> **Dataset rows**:

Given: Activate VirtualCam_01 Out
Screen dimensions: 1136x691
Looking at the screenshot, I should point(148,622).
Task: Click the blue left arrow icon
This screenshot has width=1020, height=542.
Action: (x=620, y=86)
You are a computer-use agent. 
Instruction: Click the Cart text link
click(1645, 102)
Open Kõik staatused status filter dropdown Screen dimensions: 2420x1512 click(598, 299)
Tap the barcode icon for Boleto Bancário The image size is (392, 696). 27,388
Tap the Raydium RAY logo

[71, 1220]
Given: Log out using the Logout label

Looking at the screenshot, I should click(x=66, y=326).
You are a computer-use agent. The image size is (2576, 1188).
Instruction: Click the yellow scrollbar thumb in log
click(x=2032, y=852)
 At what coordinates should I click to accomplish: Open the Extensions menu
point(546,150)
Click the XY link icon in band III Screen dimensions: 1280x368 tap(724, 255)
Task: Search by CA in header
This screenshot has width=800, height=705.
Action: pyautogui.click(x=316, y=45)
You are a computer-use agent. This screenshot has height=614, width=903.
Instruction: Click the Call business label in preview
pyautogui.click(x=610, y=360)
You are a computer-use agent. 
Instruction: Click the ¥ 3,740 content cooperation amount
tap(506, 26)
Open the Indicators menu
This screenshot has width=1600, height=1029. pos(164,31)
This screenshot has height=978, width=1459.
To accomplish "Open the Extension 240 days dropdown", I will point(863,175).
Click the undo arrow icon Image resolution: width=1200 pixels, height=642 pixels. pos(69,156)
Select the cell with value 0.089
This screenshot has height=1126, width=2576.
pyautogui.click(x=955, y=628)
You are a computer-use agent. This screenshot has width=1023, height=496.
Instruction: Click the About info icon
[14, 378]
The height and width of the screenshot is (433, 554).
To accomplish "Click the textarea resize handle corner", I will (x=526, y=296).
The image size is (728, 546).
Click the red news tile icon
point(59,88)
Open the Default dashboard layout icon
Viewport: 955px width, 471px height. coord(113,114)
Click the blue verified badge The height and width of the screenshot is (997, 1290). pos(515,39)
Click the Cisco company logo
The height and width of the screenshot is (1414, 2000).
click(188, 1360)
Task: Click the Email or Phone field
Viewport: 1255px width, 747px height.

> **Goal**:
Which lines in the rows above contain the word "agent"? Find each one and copy it out in full.

> **Finished task**:
You are a computer-use agent. 
You are a computer-use agent. The image size is (2576, 1188).
You are a computer-use agent. This screenshot has height=614, width=903.
You are a computer-use agent. 
You are a computer-use agent. This screenshot has width=1023, height=496.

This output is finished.